* _Goals_:
A – Name each person who appears by name in the mailing-list reply about the xHCI "HW died, polling stopped" message.
B – Carry on the mailing-list reply about the xHCI "HW died, polling stopped" message, starting after its final sentence.

* _Excerpt to read_:

»»

Re: xhci_hcd 0000:11:00.0: HW died, polling stopped.

Martin Mokrejs <mmokrejs@xxxxxxxxxxxxxxxxxx> · Wed, 01 May 2013 23:28:45 +0200

Alan Stern wrote:
> On Wed, 1 May 2013, Martin Mokrejs wrote:
> 
>> Sarah Sharp wrote:
>>> The "HW died, polling stopped" message is harmless.  It happens when the
>>> xHCI host goes into a PCI low power state (D3).  When the PCI host goes
>>> into D3cold, the registers will read as all Fs, and the polling loop
>>> will mistakenly believe the hardware has been removed.  However, this
>>> bug only effects the debug code.  It does not effect any other part of
>>> the xHCI driver.
>>
>> I think I do not mind it affects just the XHCI_DEBUG stuff. I just refer
>> to "those" places in the source code where something else *could* happen:
>> a detection of a silently ejected or dead hardware.
>>
>> I really did unplug the express card providing second USB3.0 controller
>> (11:00). My point was that although pciehp did not propagate the hot eject
>> to downstream drivers (xhci_hcd) I believe xhci_hcd could have realized it
>> by itself because it does polling time to time and this, albeit debugging
>> code, shows where roughly something more clever could happen. Ideally in
>> place of the "HC error bitmask = 0x4" (due to un-notified hot removal) or
>> at least at the time when "HW died, polling stopped" was printed
>> (un-notified hot-reinsert) xhci_hcd could realize a device is gone.
> 
> That's not how drivers work in Linux.  They don't unbind all by 
> themselves; they wait until the bus-level code tells them to unbind.

««

Element and text position data
»»

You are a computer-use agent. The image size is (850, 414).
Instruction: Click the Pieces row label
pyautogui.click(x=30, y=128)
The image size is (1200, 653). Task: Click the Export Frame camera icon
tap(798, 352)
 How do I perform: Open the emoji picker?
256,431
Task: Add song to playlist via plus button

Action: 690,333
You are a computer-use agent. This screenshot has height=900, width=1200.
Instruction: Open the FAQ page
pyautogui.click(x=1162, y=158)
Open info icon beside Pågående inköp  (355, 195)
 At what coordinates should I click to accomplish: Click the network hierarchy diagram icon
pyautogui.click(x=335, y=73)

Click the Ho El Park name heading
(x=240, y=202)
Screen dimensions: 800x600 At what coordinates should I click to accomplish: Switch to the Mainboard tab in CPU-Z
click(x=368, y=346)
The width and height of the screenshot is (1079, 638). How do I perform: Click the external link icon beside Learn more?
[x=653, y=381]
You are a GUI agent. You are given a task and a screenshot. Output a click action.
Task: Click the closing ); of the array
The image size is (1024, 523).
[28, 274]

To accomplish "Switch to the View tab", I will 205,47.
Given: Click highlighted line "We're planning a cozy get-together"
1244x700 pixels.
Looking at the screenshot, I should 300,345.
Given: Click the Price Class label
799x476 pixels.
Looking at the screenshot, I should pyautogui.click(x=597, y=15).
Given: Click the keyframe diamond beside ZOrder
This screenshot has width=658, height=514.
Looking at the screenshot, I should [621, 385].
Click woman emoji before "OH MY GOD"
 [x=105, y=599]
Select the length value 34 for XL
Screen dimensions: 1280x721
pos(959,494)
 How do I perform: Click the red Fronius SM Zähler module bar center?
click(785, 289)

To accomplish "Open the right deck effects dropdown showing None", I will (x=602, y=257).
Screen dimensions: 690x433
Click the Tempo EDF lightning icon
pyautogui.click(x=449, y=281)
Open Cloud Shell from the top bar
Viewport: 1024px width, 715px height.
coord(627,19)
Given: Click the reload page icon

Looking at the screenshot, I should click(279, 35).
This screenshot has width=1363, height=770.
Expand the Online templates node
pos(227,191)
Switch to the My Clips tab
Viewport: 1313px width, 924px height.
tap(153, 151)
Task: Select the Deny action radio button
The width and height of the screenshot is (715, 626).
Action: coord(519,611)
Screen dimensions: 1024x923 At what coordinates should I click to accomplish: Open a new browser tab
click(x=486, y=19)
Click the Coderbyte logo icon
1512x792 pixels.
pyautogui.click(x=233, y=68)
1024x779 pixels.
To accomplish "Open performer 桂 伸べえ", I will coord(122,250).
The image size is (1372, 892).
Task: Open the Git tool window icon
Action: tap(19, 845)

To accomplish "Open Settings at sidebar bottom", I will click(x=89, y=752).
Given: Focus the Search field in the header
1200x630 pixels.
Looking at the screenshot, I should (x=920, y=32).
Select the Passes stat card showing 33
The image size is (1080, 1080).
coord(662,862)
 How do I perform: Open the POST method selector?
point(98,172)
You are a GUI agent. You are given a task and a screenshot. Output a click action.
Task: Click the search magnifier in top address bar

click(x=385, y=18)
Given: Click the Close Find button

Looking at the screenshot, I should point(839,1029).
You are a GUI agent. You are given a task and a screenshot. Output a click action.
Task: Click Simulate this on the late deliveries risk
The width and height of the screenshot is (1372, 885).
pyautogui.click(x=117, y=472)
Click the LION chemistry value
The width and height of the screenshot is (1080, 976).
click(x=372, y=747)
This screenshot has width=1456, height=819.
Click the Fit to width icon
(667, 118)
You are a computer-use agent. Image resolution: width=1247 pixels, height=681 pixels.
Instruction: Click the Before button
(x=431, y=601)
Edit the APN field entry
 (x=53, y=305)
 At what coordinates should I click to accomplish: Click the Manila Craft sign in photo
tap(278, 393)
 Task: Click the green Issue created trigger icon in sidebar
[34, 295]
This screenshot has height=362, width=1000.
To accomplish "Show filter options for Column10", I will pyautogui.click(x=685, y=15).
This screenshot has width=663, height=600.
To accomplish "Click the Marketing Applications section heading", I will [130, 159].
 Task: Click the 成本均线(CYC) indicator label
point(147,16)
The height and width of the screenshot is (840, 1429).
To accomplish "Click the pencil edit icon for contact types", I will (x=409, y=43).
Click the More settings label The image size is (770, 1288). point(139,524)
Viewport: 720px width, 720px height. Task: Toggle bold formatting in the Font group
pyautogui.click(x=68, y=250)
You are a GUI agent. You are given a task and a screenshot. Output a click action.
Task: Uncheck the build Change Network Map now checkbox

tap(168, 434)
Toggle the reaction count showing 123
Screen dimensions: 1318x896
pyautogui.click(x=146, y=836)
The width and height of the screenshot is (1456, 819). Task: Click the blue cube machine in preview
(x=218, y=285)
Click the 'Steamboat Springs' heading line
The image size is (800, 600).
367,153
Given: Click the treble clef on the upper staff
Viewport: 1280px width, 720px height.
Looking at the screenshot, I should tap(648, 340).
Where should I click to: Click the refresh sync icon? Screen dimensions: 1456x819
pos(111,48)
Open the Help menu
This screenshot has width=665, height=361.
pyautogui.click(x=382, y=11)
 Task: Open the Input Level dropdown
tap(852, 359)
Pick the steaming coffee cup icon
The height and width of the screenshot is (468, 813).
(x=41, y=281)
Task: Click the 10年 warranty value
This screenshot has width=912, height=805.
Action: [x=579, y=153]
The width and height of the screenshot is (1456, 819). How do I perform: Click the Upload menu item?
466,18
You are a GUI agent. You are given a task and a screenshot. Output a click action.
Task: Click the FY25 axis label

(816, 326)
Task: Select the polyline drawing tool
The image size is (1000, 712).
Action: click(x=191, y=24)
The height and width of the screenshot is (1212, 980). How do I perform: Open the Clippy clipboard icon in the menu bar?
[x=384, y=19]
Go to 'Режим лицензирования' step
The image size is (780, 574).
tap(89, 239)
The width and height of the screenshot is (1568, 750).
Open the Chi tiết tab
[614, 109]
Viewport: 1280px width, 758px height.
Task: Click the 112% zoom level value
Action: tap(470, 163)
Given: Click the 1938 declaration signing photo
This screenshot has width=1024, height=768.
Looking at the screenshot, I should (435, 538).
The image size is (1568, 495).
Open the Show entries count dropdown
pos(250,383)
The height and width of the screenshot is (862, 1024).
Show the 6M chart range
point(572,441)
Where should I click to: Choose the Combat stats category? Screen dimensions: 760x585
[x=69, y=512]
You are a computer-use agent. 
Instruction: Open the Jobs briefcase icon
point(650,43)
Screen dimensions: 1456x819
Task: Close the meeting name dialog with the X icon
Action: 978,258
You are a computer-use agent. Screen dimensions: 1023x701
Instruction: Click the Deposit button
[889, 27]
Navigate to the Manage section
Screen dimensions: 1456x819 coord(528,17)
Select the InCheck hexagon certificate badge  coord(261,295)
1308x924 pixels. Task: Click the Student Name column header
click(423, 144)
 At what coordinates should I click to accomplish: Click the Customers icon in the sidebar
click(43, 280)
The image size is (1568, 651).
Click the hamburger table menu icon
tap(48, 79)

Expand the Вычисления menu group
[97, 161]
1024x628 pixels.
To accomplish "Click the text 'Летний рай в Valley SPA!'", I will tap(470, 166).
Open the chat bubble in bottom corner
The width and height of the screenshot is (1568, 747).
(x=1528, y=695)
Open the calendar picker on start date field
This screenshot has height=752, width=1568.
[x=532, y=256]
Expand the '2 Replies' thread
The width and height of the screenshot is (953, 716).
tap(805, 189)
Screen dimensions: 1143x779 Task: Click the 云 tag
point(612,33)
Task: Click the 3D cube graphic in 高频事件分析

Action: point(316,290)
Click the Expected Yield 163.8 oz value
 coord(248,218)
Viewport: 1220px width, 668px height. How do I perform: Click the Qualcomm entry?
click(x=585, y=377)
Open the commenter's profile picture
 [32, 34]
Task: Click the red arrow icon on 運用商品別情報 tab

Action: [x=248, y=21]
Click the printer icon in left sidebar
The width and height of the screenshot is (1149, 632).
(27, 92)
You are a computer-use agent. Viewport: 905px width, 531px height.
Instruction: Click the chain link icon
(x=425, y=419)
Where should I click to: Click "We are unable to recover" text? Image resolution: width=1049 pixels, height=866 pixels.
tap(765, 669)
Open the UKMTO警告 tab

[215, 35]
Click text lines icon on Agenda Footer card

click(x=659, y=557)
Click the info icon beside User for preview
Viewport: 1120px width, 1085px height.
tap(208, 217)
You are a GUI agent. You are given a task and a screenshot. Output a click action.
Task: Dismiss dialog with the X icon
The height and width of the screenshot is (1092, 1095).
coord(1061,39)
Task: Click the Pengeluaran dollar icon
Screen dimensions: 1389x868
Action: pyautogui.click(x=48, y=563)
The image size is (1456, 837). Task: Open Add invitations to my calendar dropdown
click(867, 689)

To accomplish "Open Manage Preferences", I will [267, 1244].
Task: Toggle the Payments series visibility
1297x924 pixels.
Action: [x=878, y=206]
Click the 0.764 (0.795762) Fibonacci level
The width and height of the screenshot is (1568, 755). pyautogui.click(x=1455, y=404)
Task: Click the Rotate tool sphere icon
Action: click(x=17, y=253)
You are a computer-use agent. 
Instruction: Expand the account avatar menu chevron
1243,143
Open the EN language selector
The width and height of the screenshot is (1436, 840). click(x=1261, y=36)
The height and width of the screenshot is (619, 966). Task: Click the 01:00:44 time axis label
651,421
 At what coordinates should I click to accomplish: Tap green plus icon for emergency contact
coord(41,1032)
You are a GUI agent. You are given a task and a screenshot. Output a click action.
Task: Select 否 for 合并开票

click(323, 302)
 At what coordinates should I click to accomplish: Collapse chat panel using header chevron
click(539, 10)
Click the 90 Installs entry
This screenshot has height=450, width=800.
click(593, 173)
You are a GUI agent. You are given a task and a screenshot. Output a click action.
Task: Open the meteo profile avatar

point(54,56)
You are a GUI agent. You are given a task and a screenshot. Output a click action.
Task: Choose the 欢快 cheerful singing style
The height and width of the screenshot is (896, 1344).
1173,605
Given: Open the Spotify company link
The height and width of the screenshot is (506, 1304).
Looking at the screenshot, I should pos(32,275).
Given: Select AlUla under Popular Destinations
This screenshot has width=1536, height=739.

««

* _Answers for the tasks_:
A – Martin Mokrejs, Alan Stern, Sarah Sharp

B –
> xhci-hcd is not alone in this respect; all the drivers behave this way.

I don't believe that. From my tests only the USB3 express card suffered
"the problem" unlike firewire_ohci and sata_sil24 -based cards.

Do you remember the thread https://lkml.org/lkml/2012/4/16/566
... where about 60 sec timeout was needed to have usb working again?
I think I saw meanwhile other talking about 30 sec delay but I believe this
would all be easier if xhci_hcd did unbind itself from a dead device.

I am naively thinking that PCI has no way to detect a card was hot unplugged
if e.g. hotplug was completely left out of a kernel .config or when acpiphp/pciehp
don't work, for whatever reason. But, xhci_hcd has the unique advantage that it
does polling and it know the device is dead. Probably same applies to uhci/ehci.
I just don't believe if an upper level realizes a problem why it could not
take an action.

Other drivers probably don't do polling, by design, so they are in another
situation.

> 
>> So what can be done so that the user does not have to run 
>>
>> echo 1 > /sys/bus/pci/devices/0000:11:00.0/remove
>>
>> manually? Couldn't xhci_hcd detect somehow that the device is dead or ejected?
> 
> It could detect that the device is dead.  In fact, it probably detects 
> that now.  But even if it could tell that the device had been ejected, 
> it would not unbind itself.
> 
> What can be done is to fix the PCIe core code so that it correctly
> realizes when an eject takes place.

I believe once that will be fixed as I found that pciehp is broken
in its action by pcie_aspm=off whereas it works when pcie_aspm=native.
That in turn points to bad ASPM L0/L1 handling and seems similar to issues
others had with PCIe LnkCtl on iwlwifi. That is somehow related to those
OSC_ trickeries in acpi. Finally, seems other hit ASPM issues with Dell
Vostro laptops. :( This will all hopefully get fixed. But I want usb
fix as well. ;-)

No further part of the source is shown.